Researchers at the Max Planck Institute found a new method to fight cancer by introducing molecular fibers into cells

Currently, the best weapons against cancer are radiation and chemotherapy. But scientists have found a new way to kill the cancer cells while ensuring that the healthy cells are not affected due to the treatment.

A team of researchers at the Max Planck Institute has shown a new process to fight cancer by introducing molecular fibers into cells. As per their new finding, once these fibers encounter the specific environment of cancer cells, they eventually assemble into webs and activate the tumor's self-destructive sequence.

Unlike chemotherapy and radiation, which act like a shotgun blast than a sniper shot, harming healthy cells in the body leaving behind side effects to a patient's health, the new technique is claimed to be harmless to healthy cells.

To find an alternative treatment for cancer, researches have long been looking for ways to specifically target tumors without harming the healthy cells around them, and to do that they need to take the advantage of the unique environment inside cancer cells. In this new study by the Max Planck Institute, scientists have tried to do that.

cancer cells
Cancer (representational image) Pixabay

A Whole New Path to Fight Against Cancer

David Ng, lead researcher on the study which was published in the Journal of the American Chemical Society said that in the cancer tissue, the environment is much more acidic than in healthy tissue. "Much more highly reactive oxidative molecules are found within the cancer cells due to cancer's increased metabolic activity - and we take advantage of that," said the researcher.

The team of scientists developed molecular fibers that would theoretically be introduced to a patient's body while entering into both cancerous and healthy cells. As per the study, these fibers are created using sequences of peptides that split and connect in different patterns based on the environment they are facing.

The fibers turn lethal when they come close to the features that mark cancer tissue—acidity and more reactive oxidative molecules—while being harmless to healthy cells. Once exposed to those features, the fibers join together and create a structure that resembles a web that grows inside the cancer cell itself.
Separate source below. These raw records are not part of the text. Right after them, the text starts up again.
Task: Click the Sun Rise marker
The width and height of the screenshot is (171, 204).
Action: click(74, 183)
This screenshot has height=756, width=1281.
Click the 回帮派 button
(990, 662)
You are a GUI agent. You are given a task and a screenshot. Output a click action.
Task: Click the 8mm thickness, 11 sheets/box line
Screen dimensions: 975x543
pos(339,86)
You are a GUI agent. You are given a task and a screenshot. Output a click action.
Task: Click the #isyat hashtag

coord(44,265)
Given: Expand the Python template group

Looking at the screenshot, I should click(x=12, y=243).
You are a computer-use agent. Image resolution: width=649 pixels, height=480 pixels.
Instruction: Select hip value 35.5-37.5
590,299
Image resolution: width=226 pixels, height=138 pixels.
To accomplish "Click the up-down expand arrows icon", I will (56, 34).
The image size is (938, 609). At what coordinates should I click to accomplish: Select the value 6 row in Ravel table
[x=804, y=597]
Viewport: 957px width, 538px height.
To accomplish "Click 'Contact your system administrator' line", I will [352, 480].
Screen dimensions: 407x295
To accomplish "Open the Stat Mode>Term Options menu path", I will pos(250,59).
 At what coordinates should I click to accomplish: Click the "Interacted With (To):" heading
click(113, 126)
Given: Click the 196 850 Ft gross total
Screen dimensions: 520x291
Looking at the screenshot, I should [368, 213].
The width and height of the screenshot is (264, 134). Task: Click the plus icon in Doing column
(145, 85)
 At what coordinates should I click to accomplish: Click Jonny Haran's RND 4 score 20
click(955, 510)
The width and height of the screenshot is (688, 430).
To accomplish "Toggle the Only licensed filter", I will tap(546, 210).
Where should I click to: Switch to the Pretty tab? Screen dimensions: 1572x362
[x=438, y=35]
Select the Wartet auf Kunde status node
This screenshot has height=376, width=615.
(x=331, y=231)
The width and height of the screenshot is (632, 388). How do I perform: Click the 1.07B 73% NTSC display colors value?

As per the researchers, these webs are stable and can physically deform the cell to the point where they trigger programmed self-destruction.

Cancer treatment
Intracellular peptide fiber formation. (a and b) TEM micrographs of peptide fibers inside A549 cells (marked with dashed lines) after coassembly of intracellularly generated Fmoc-ISA 3a and C343-ISA 3b and images of a cell, which were received after stitching TEM images together. Scale bars 500 nm. (c) Fluorescence microscopy images of Proteostat-stained peptide fibers after formation inside cells and extraction from the cells by lysis. Scale bars 5 μm. (d) TEM micrographs of peptide fibers, which were received after lysis of depsipeptide TAT complex 13a- and 13b-treated A549 cells. Scale bars 500 nm. J. Am. Chem. Soc.

According to the study, this process leaves healthy cells alone and only attacks cancer cells in such a way that they become defenseless. The researchers also said that the method also bypasses a common problem with chemical attacks against which many tumors develop resistance.

The more surprising feature of this groundbreaking study is that during tests on lab cultures of cancer cells, scientists found that this new method of cancer treatment was able to kill tumors within four hours.

However, it is still in an early stage of research to establish a conclusive result, as scientists need to test the method on animals and then on humans. Meanwhile, the researchers are trying to develop a way to degrade the webs after the death of cancer cells.